Let’s start with some history: What the former Minnesota governor calls the Google test actually began as a “Yellow Pages Test” proposed in the early 1990s by then-Indianapolis mayor Stephen Goldsmith. The idea of the test—which proved quite successful in Indianapolis—was that the government shouldn’t have to compete with the private sector for any service where multiple private sector firms were listed in the Yellow Pages.

Indianapolis’ government didn’t shed many services altogether but it did contract out everything from laying concrete to picking up litter. Government workers weren’t immediately laid off but, instead, had to compete with private sector contractors to keep their jobs. (Goldsmith called this “marketizing” services.) Because of competition, many services improved although a few, like sewage treatment, did run into trouble. Big tax cuts didn’t follow either. The city mostly used the accumulated savings for efforts to improve its infrastructure and subsidize corporations to bring more jobs into the city.

Although the results haven’t been as dramatic as they were in Indianapolis, Goldsmith has used his post-elected-office years to remake city services in the District of Columbia (where he became close to Mayor Anthony Williams) and now, as New York City’s Deputy Mayor for Operations. The federal government would do well to take another dose of the “marketization/yellow pages test/google test” medicine. There are any number of services that might, in theory, be done better by private contractors. That said, the idea is hardly revolutionary: the federal government already does a lot of contracting out, the savings likely won’t be large, and some efforts at “marketizing” that improve services tend not to save money.

To begin with, the federal government has long made very heavy use of contractors to do just about everything. Even with the enormous growth of government under Presidents George W. Bush and Barack Obama, the federal government employs fewer people than it did in the late 1960s. Although there are plenty of overweight behemoths in the federal bureaucracy, some very important entities like the Social Security Administration are actually very efficient at administering programs in part because they contract out so much. (This doesn’t of course mean, that the programs themselves are efficient.) And incredibly sophisticated tasks ranging from operating the Space Shuttle to running the Transportation Security Agency’s back office have been handed over to private contractors.

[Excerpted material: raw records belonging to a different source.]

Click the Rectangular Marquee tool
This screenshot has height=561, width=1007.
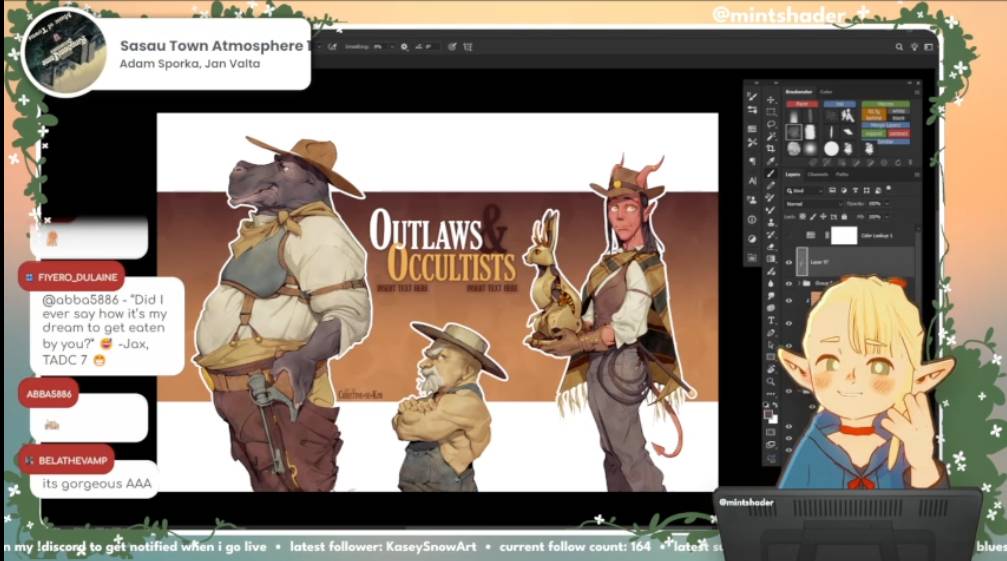[x=770, y=112]
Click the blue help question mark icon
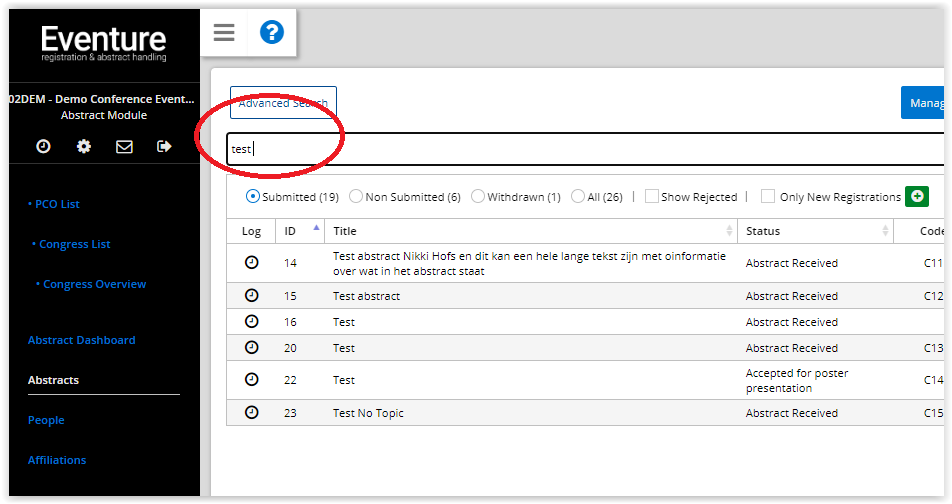The height and width of the screenshot is (504, 952). (x=271, y=32)
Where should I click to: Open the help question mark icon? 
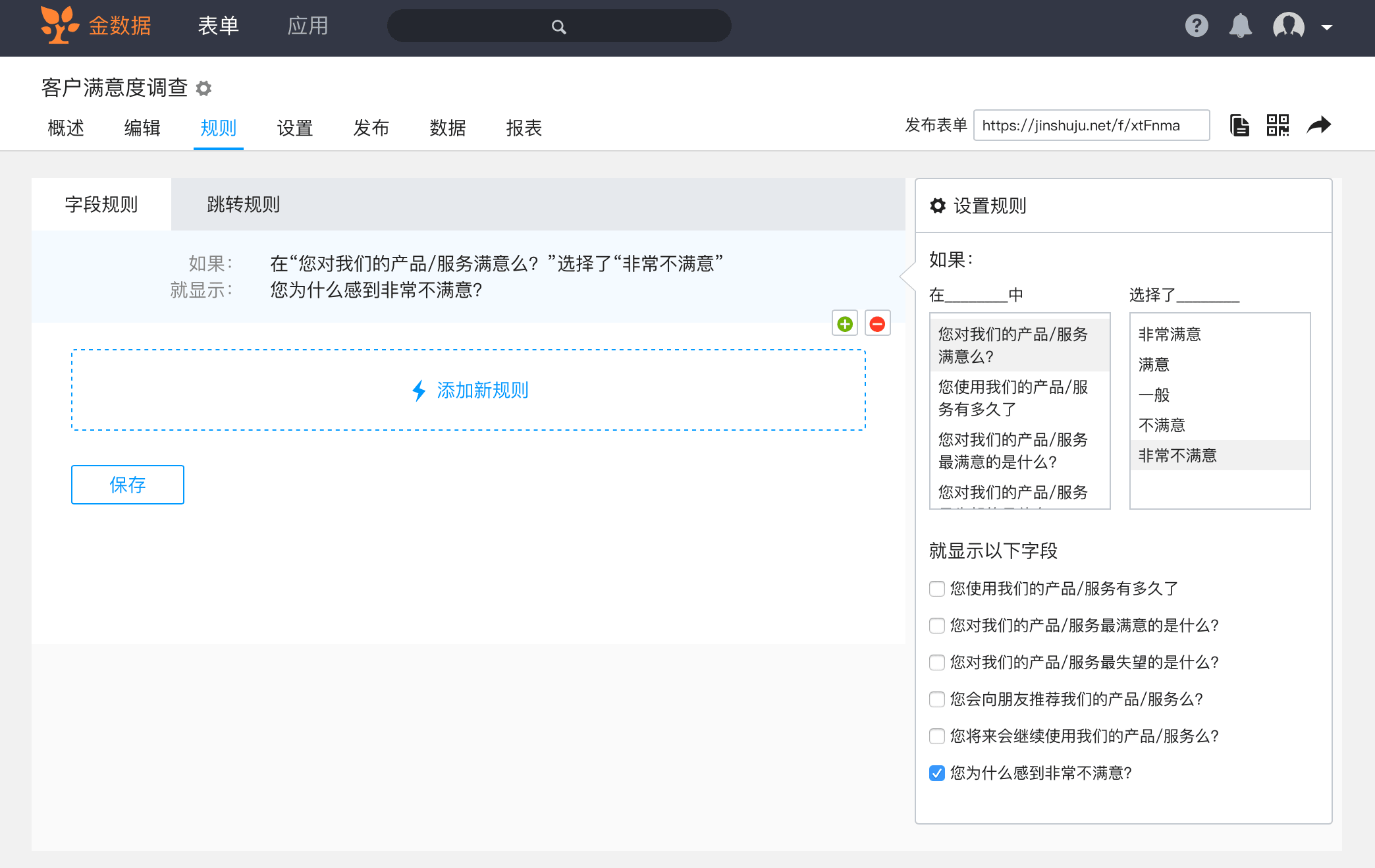[x=1197, y=26]
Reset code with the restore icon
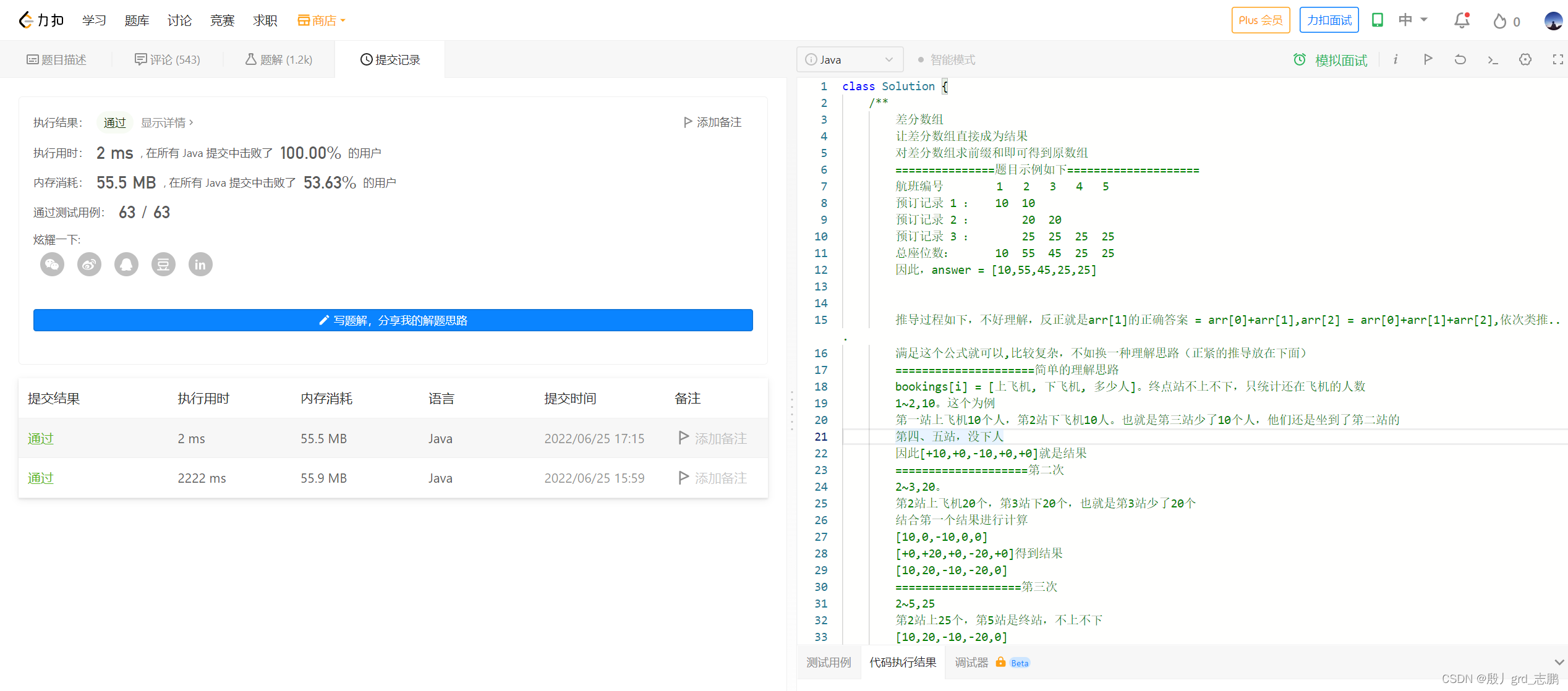The image size is (1568, 691). pos(1460,59)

Second, large savings aren’t possible from simply marketizing federal services.  The Social Security, Medicare and Medicaid programs (the later two almost entirely administered and delivered in the private sector) can all be cut but simply changing the way they are delivered likely won’t save a penny.  While some more military and foreign affairs functions might be contracted out, furthermore, operating the armed forces is clearly a job that should remain in the hands of professional military and foreign service officers accountable to civilians.  In the end, the only areas even appropriate for “marketization” are in the field of domestic discretionary spending and, however, one counts it, that’s less than 20 percent of the federal budget.

Not all efforts will save money either. The United Kingdom, for example, has dramatically improved the quality and frequency of rail service by handing the operation of almost all rails off to the private sector.  But, at the same time, public spending on rail service has actually increased.  The Department of Veterans Affairs Hospital system, likewise, consistently delivers care less expensively than the private sector. Everything that’s known indicates that privatizing it without changing the benefits it provides would dramatically expand federal spending.

In short, Tim Pawlenty’s “google test” is a pretty good idea. But it’s not likely to save lots of taxpayer money or significantly cut the size and scope of government.